*Task to complete:*
Reproduce every line of the records below, without altering a single character.

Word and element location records
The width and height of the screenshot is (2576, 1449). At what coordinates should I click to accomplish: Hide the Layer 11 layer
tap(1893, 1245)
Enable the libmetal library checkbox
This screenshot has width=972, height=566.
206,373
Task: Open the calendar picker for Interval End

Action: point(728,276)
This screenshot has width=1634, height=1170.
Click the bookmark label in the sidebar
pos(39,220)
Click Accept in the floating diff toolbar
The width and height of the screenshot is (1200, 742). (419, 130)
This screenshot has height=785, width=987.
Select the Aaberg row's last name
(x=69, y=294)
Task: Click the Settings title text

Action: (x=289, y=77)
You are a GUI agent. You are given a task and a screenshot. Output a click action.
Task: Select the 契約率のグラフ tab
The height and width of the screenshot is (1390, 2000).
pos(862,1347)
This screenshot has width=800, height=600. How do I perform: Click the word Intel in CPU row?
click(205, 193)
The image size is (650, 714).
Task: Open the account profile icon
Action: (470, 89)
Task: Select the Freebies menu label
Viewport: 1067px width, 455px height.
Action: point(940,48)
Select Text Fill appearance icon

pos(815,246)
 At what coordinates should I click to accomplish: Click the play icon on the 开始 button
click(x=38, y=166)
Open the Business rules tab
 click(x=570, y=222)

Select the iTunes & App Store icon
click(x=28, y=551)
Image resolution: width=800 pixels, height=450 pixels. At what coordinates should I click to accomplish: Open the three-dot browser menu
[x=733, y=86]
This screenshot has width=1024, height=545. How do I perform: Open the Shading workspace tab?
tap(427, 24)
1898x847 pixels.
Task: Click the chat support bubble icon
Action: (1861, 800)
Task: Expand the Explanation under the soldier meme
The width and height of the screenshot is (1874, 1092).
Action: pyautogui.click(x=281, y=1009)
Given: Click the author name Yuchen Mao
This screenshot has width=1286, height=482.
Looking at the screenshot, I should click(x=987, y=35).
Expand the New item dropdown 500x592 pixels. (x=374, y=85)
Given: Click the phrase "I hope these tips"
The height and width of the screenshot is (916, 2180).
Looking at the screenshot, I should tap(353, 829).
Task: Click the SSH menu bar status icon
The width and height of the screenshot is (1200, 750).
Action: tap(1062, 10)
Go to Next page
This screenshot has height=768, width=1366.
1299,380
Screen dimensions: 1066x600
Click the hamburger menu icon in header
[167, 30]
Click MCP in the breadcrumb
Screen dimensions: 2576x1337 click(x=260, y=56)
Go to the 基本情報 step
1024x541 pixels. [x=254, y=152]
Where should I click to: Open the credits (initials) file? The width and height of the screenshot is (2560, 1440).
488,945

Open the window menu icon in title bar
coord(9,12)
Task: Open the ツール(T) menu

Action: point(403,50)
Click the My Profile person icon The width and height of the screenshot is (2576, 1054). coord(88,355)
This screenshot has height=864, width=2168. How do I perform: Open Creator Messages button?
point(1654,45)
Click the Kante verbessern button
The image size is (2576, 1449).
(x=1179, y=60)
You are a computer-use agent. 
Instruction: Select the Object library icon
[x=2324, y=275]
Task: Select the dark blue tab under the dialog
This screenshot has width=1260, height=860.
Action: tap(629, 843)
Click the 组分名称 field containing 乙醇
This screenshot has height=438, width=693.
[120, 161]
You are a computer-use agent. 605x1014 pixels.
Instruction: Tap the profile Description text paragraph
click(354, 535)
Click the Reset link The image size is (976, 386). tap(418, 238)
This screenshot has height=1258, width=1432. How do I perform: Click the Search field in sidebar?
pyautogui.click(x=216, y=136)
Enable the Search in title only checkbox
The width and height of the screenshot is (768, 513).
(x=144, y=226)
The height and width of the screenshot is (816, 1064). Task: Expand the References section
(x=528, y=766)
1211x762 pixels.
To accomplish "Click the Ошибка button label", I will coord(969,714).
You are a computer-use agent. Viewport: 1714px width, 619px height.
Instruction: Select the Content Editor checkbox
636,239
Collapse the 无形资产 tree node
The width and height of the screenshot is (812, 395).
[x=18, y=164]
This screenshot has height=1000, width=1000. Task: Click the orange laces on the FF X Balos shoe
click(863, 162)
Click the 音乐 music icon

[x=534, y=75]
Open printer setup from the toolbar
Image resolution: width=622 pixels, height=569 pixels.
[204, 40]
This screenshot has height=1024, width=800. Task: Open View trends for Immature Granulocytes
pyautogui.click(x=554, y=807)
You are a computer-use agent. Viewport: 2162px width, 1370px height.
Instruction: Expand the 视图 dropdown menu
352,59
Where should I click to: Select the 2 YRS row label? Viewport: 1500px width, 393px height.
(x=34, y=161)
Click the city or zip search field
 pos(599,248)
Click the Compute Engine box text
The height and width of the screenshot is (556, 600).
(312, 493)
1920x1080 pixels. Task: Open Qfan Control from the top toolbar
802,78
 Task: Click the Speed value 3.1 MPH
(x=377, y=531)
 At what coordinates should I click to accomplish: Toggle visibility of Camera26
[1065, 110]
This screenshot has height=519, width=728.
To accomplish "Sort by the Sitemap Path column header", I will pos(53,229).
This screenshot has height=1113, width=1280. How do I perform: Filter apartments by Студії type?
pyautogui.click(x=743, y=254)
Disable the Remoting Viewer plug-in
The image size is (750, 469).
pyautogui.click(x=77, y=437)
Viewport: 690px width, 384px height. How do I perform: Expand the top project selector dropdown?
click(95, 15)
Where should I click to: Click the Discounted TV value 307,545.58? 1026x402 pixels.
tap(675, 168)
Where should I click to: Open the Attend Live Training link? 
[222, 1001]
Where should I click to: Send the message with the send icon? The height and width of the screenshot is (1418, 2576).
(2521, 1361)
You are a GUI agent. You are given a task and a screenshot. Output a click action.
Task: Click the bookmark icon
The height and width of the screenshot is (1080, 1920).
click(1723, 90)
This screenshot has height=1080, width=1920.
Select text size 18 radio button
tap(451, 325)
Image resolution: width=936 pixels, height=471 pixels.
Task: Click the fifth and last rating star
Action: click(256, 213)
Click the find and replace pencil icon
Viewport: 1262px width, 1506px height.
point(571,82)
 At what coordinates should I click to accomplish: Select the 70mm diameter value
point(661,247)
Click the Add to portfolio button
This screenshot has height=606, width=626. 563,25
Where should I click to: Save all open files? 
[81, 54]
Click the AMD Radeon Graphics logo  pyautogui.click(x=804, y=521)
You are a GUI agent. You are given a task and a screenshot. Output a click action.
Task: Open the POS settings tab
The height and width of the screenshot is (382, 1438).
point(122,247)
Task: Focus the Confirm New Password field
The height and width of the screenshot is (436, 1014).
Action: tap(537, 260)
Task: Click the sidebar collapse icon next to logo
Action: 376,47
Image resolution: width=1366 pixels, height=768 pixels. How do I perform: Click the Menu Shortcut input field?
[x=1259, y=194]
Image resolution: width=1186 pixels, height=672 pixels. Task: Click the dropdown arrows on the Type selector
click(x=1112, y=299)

*Response to the task:*
The width and height of the screenshot is (2576, 1449). At what coordinates should I click to accomplish: Hide the Layer 11 layer
tap(1893, 1245)
Enable the libmetal library checkbox
This screenshot has width=972, height=566.
206,373
Task: Open the calendar picker for Interval End

Action: point(728,276)
This screenshot has width=1634, height=1170.
Click the bookmark label in the sidebar
pos(39,220)
Click Accept in the floating diff toolbar
The width and height of the screenshot is (1200, 742). (419, 130)
This screenshot has height=785, width=987.
Select the Aaberg row's last name
(x=69, y=294)
Task: Click the Settings title text

Action: (x=289, y=77)
You are a GUI agent. You are given a task and a screenshot. Output a click action.
Task: Select the 契約率のグラフ tab
The height and width of the screenshot is (1390, 2000).
pos(862,1347)
This screenshot has width=800, height=600. How do I perform: Click the word Intel in CPU row?
click(205, 193)
The image size is (650, 714).
Task: Open the account profile icon
Action: (470, 89)
Task: Select the Freebies menu label
Viewport: 1067px width, 455px height.
Action: point(940,48)
Select Text Fill appearance icon

pos(815,246)
 At what coordinates should I click to accomplish: Click the play icon on the 开始 button
click(x=38, y=166)
Open the Business rules tab
 click(x=570, y=222)

Select the iTunes & App Store icon
click(x=28, y=551)
Image resolution: width=800 pixels, height=450 pixels. At what coordinates should I click to accomplish: Open the three-dot browser menu
[x=733, y=86]
This screenshot has width=1024, height=545. How do I perform: Open the Shading workspace tab?
tap(427, 24)
1898x847 pixels.
Task: Click the chat support bubble icon
Action: (1861, 800)
Task: Expand the Explanation under the soldier meme
The width and height of the screenshot is (1874, 1092).
Action: pyautogui.click(x=281, y=1009)
Given: Click the author name Yuchen Mao
This screenshot has width=1286, height=482.
Looking at the screenshot, I should click(x=987, y=35).
Expand the New item dropdown 500x592 pixels. (x=374, y=85)
Given: Click the phrase "I hope these tips"
The height and width of the screenshot is (916, 2180).
Looking at the screenshot, I should tap(353, 829).
Task: Click the SSH menu bar status icon
The width and height of the screenshot is (1200, 750).
Action: tap(1062, 10)
Go to Next page
This screenshot has height=768, width=1366.
1299,380
Screen dimensions: 1066x600
Click the hamburger menu icon in header
[167, 30]
Click MCP in the breadcrumb
Screen dimensions: 2576x1337 click(x=260, y=56)
Go to the 基本情報 step
1024x541 pixels. [x=254, y=152]
Where should I click to: Open the credits (initials) file? The width and height of the screenshot is (2560, 1440).
488,945

Open the window menu icon in title bar
coord(9,12)
Task: Open the ツール(T) menu

Action: point(403,50)
Click the My Profile person icon The width and height of the screenshot is (2576, 1054). coord(88,355)
This screenshot has height=864, width=2168. How do I perform: Open Creator Messages button?
point(1654,45)
Click the Kante verbessern button
The image size is (2576, 1449).
(x=1179, y=60)
You are a computer-use agent. 
Instruction: Select the Object library icon
[x=2324, y=275]
Task: Select the dark blue tab under the dialog
This screenshot has width=1260, height=860.
Action: tap(629, 843)
Click the 组分名称 field containing 乙醇
This screenshot has height=438, width=693.
[120, 161]
You are a computer-use agent. 605x1014 pixels.
Instruction: Tap the profile Description text paragraph
click(354, 535)
Click the Reset link The image size is (976, 386). tap(418, 238)
This screenshot has height=1258, width=1432. How do I perform: Click the Search field in sidebar?
pyautogui.click(x=216, y=136)
Enable the Search in title only checkbox
The width and height of the screenshot is (768, 513).
(x=144, y=226)
The height and width of the screenshot is (816, 1064). Task: Expand the References section
(x=528, y=766)
1211x762 pixels.
To accomplish "Click the Ошибка button label", I will coord(969,714).
You are a computer-use agent. Viewport: 1714px width, 619px height.
Instruction: Select the Content Editor checkbox
636,239
Collapse the 无形资产 tree node
The width and height of the screenshot is (812, 395).
[x=18, y=164]
This screenshot has height=1000, width=1000. Task: Click the orange laces on the FF X Balos shoe
click(863, 162)
Click the 音乐 music icon

[x=534, y=75]
Open printer setup from the toolbar
Image resolution: width=622 pixels, height=569 pixels.
[204, 40]
This screenshot has height=1024, width=800. Task: Open View trends for Immature Granulocytes
pyautogui.click(x=554, y=807)
You are a computer-use agent. Viewport: 2162px width, 1370px height.
Instruction: Expand the 视图 dropdown menu
352,59
Where should I click to: Select the 2 YRS row label? Viewport: 1500px width, 393px height.
(x=34, y=161)
Click the city or zip search field
 pos(599,248)
Click the Compute Engine box text
The height and width of the screenshot is (556, 600).
(312, 493)
1920x1080 pixels. Task: Open Qfan Control from the top toolbar
802,78
 Task: Click the Speed value 3.1 MPH
(x=377, y=531)
 At what coordinates should I click to accomplish: Toggle visibility of Camera26
[1065, 110]
This screenshot has height=519, width=728.
To accomplish "Sort by the Sitemap Path column header", I will pos(53,229).
This screenshot has height=1113, width=1280. How do I perform: Filter apartments by Студії type?
pyautogui.click(x=743, y=254)
Disable the Remoting Viewer plug-in
The image size is (750, 469).
pyautogui.click(x=77, y=437)
Viewport: 690px width, 384px height. How do I perform: Expand the top project selector dropdown?
click(95, 15)
Where should I click to: Click the Discounted TV value 307,545.58? 1026x402 pixels.
tap(675, 168)
Where should I click to: Open the Attend Live Training link? 
[222, 1001]
Where should I click to: Send the message with the send icon? The height and width of the screenshot is (1418, 2576).
(2521, 1361)
You are a GUI agent. You are given a task and a screenshot. Output a click action.
Task: Click the bookmark icon
The height and width of the screenshot is (1080, 1920).
click(1723, 90)
This screenshot has height=1080, width=1920.
Select text size 18 radio button
tap(451, 325)
Image resolution: width=936 pixels, height=471 pixels.
Task: Click the fifth and last rating star
Action: click(256, 213)
Click the find and replace pencil icon
Viewport: 1262px width, 1506px height.
point(571,82)
 At what coordinates should I click to accomplish: Select the 70mm diameter value
point(661,247)
Click the Add to portfolio button
This screenshot has height=606, width=626. 563,25
Where should I click to: Save all open files? 
[81, 54]
Click the AMD Radeon Graphics logo  pyautogui.click(x=804, y=521)
You are a GUI agent. You are given a task and a screenshot. Output a click action.
Task: Open the POS settings tab
The height and width of the screenshot is (382, 1438).
point(122,247)
Task: Focus the Confirm New Password field
The height and width of the screenshot is (436, 1014).
Action: tap(537, 260)
Task: Click the sidebar collapse icon next to logo
Action: 376,47
Image resolution: width=1366 pixels, height=768 pixels. How do I perform: Click the Menu Shortcut input field?
[x=1259, y=194]
Image resolution: width=1186 pixels, height=672 pixels. Task: Click the dropdown arrows on the Type selector
click(x=1112, y=299)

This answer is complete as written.